Confidence in institutions, businesses, and media has steadily declined, and that shift is particularly visible in technology.
Customers and candidates now scrutinize companies more carefully before committing, whether they are signing a contract or accepting a job offer. What they’re looking for is alignment between what a company says and what it does.
Years ago, I signed up for a phone plan after confirming it included unlimited long-distance calling. (Yes, they used to charge by the minute for calls outside your area code.) When the first bill arrived, it was full of long-distance charges. And when I called about it, the company sided with what their system had recorded over what their rep had promised me. The charges stood.
The money was a small thing. What lingered was how they handled the gap between what was promised and what showed up on the bill. The account stayed open because switching wasn’t worth the effort, but from that point on, I verified every interaction with that company instead of taking anything at face value.
That’s how trust breaks. One small dispute handled badly, and afterward everything the company says gets double-checked.
Gaps like this usually trace back to misaligned incentives.

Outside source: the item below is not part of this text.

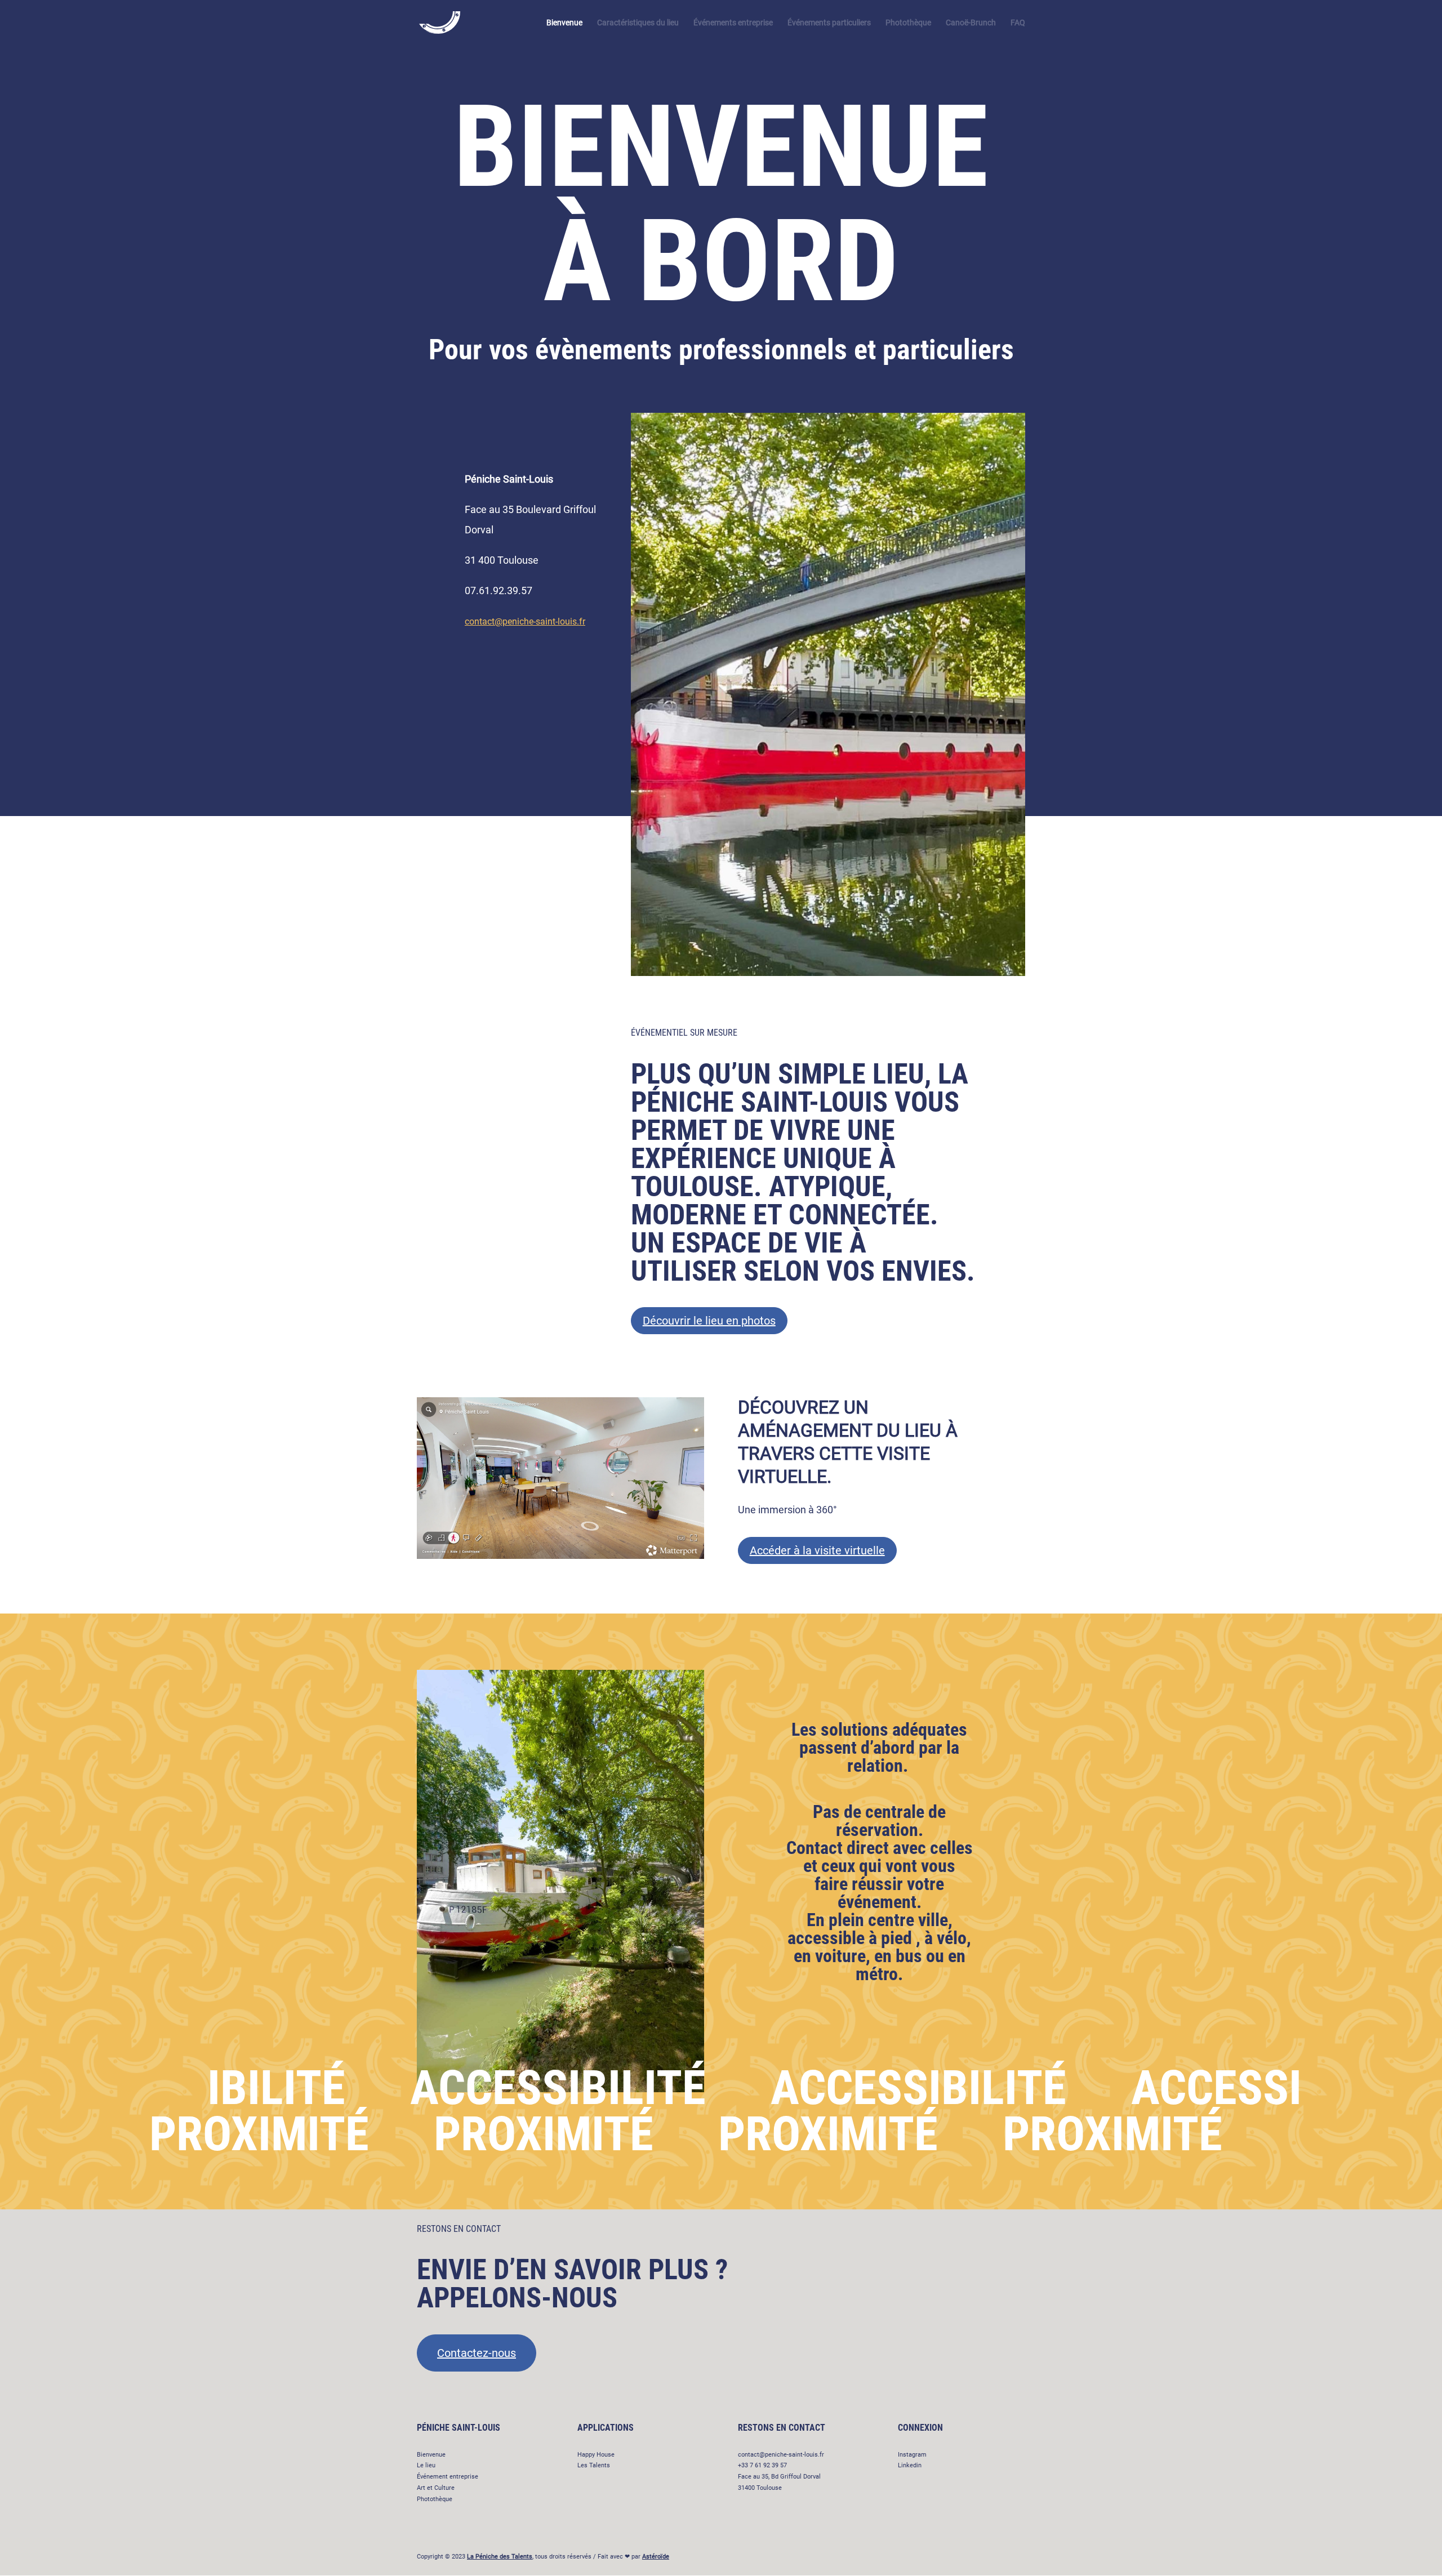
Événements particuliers (829, 23)
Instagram (912, 2454)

Sales teams get measured on closed revenue within the quarter rather than whether the customer renews two years later. Marketing gets measured on list size and engagement rather than whether re-opted contacts ever convert.
Implementation teams inherit commitments they weren’t part of making. No single person is responsible for the full customer experience, so no single person feels accountable when it frays.
The companies that hold their reputations over time tend to close that accountability gap by how they structure incentives and what behavior gets reinforced internally. When a sales rep loses commission on a deal that was misrepresented and later churned, the calculus during the sale changes. When a manager is evaluated on year-two retention rather than year-one bookings alone, the conversations during the sales process change too.
The behaviors that erode trust tend to be mundane rather than dramatic, usually tied to the kind of internal pressure described above rather than deliberate deception. Some of the most common ones in technology sales and services include:
Any one of these can be explained away, but together they tell a coherent story about how the company operates versus how it presents itself.
Candidates evaluate companies the same way customers do. They’re looking at whether the process matches the reality, and whether the people they speak to during interviews have an accurate picture of what working there is like.
Sometimes that verification falls to me. I once recruited a top producer, five years with his company, for a SaaS client of mine. He got a great offer and was ready to go. But the recruiter I was working with seemed skeptical, parts of the interview process felt inconsistent, and some of the company’s claims did not fully add up.
So I started digging.
On LinkedIn, I found three reps who had all left the company at the beginning of the year, and I called them. Two called back. I asked whether the company really had 35 paying Fortune 500 clients, the number the CEO had given me. They used to, the reps told me. Everything else they described pointed to a company in serious disarray.
So I called my candidate and told him what I had learned. He was recently engaged, looking to buy a house, and had five years of tenure in a strong position. The CEO’s story had not survived two conversations with former sales reps who had lived the reality. He declined the offer.Â
That call cost me a $35,000 placement fee, but my reputation was worth far more.
When the picture holds together, candidates move through the process with confidence. When it doesn’t, the most experienced candidates, the ones with options, are the most likely to withdraw.
This is what experienced software sales recruiters bring to the process: the willingness to identify gaps between the role being presented and the company’s operating reality before they become a bad hire, an early departure, or reputational damage.
That alignment gives both sides a clearer basis for moving forward and, just as importantly, a reason to step away when the story does not hold together.
A useful question to ask inside any company is whether the things measured at the end of the quarter would still look successful two years later.
If sales bookings, marketing-qualified leads, and time-to-hire all hit target, but renewal rates, repeat purchase rates, and one-year employee retention slip, the gap between what’s promised and what’s delivered is already widening.
That gap is where reputations are built or eroded, and it tends to register in the operating numbers long before it shows up in the brand.